Materials provided:
====
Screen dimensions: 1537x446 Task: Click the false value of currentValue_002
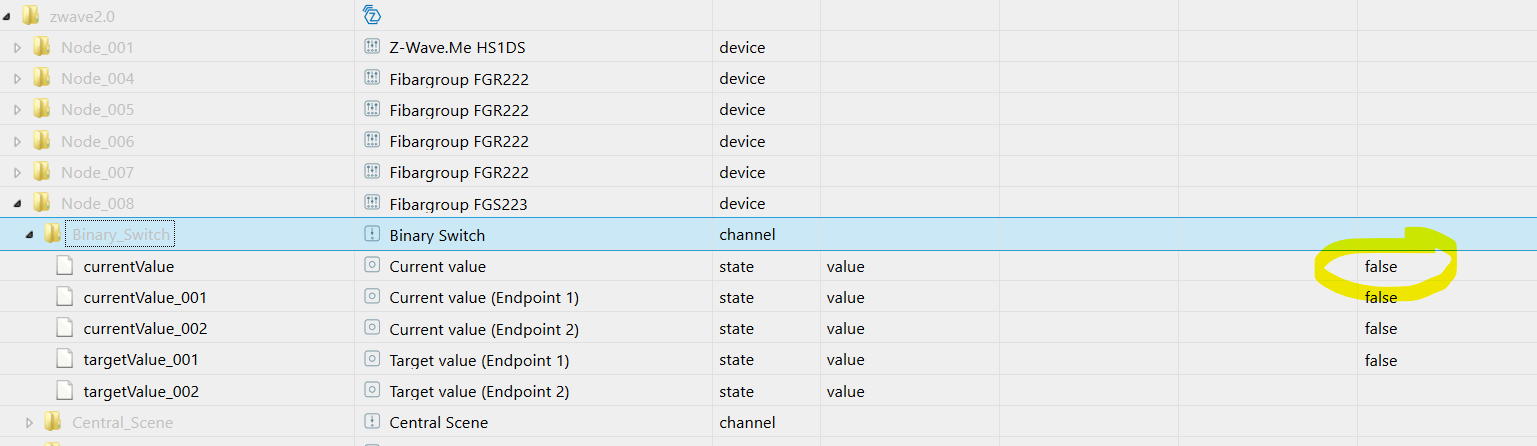[1381, 328]
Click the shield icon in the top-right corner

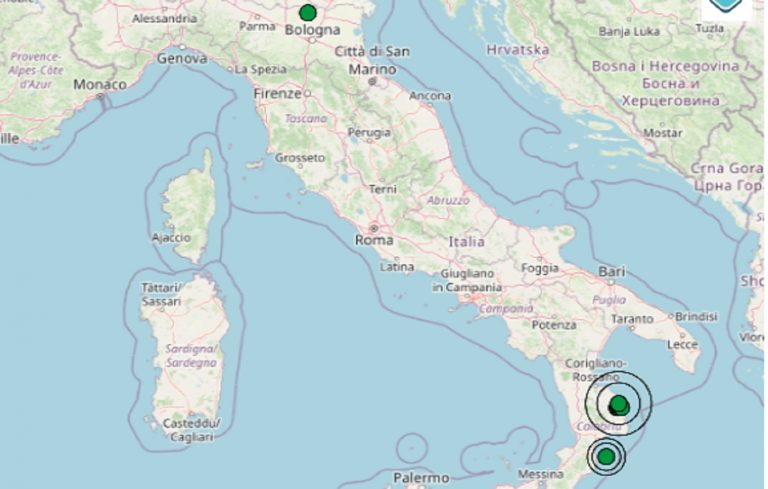point(727,6)
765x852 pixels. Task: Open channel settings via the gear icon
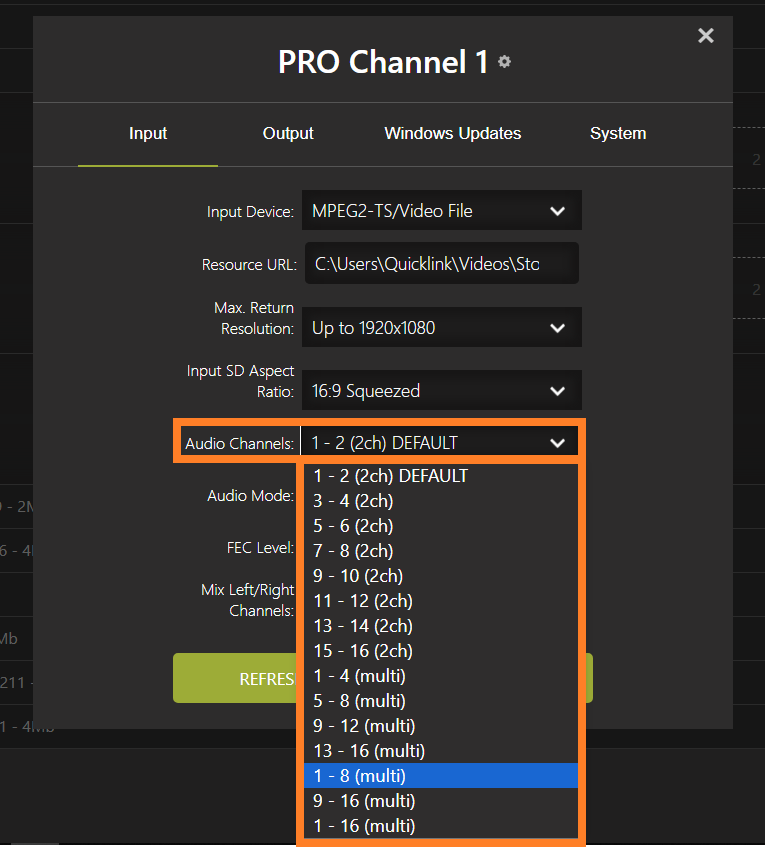click(x=504, y=62)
====
Work required: A precise copy of each record, with the images removed, should be output.

Answer:
Screen dimensions: 1537x446 Task: Click the false value of currentValue_002
[1381, 328]
Click the shield icon in the top-right corner

point(727,6)
765x852 pixels. Task: Open channel settings via the gear icon
click(x=504, y=62)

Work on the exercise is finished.